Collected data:
---*---

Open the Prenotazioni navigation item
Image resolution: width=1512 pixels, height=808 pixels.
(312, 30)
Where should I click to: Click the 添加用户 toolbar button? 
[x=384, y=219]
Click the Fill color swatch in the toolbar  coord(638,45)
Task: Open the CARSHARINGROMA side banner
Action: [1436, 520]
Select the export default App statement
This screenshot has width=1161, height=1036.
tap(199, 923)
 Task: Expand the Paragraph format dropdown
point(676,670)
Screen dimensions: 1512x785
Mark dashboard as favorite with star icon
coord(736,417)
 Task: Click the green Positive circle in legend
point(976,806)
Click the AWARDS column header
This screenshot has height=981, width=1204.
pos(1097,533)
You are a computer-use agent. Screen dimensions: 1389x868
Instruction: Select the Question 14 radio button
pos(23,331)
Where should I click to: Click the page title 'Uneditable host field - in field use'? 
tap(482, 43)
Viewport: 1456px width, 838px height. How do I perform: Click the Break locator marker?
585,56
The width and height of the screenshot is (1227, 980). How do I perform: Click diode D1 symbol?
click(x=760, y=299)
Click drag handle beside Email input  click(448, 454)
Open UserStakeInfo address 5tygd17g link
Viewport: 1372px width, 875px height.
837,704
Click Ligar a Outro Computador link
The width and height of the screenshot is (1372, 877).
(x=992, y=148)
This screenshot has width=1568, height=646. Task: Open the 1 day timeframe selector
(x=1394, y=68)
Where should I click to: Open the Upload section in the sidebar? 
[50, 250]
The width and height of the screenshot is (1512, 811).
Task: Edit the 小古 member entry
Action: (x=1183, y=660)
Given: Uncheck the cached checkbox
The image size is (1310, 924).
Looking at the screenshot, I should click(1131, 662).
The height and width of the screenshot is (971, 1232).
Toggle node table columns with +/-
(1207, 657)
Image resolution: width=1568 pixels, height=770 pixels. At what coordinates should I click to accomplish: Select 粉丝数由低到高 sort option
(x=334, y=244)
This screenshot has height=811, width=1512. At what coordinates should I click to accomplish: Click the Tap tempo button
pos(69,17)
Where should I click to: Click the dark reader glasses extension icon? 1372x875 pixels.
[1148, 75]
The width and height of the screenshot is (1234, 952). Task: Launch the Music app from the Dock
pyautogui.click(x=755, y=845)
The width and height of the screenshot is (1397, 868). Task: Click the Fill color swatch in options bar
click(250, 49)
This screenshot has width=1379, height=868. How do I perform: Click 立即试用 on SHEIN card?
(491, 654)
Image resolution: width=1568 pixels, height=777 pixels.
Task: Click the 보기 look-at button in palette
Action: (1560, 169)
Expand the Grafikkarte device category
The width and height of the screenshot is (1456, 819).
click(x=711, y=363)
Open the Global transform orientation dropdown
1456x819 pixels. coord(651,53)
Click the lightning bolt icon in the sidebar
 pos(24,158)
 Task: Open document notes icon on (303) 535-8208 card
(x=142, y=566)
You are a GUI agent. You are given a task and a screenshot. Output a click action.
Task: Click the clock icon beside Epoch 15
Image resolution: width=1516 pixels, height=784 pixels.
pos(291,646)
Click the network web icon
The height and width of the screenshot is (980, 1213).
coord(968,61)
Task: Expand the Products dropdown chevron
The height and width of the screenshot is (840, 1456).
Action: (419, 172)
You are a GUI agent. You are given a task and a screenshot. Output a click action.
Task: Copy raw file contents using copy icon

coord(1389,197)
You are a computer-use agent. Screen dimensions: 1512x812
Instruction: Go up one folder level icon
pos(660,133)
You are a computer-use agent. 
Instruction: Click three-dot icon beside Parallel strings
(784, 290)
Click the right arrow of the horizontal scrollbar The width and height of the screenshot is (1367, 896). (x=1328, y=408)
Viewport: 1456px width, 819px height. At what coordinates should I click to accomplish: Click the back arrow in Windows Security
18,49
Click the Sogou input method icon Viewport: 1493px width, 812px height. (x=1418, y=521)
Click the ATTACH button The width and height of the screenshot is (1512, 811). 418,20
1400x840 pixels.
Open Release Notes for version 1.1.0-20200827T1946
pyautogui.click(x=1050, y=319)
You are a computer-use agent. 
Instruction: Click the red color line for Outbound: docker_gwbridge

---*---

Your objective: If a line of the data contains "dimensions", copy it out.

Response:
Screen dimensions: 1512x785
You are a computer-use agent. Screen dimensions: 1389x868
You are a computer-use agent. Screen dimensions: 1512x812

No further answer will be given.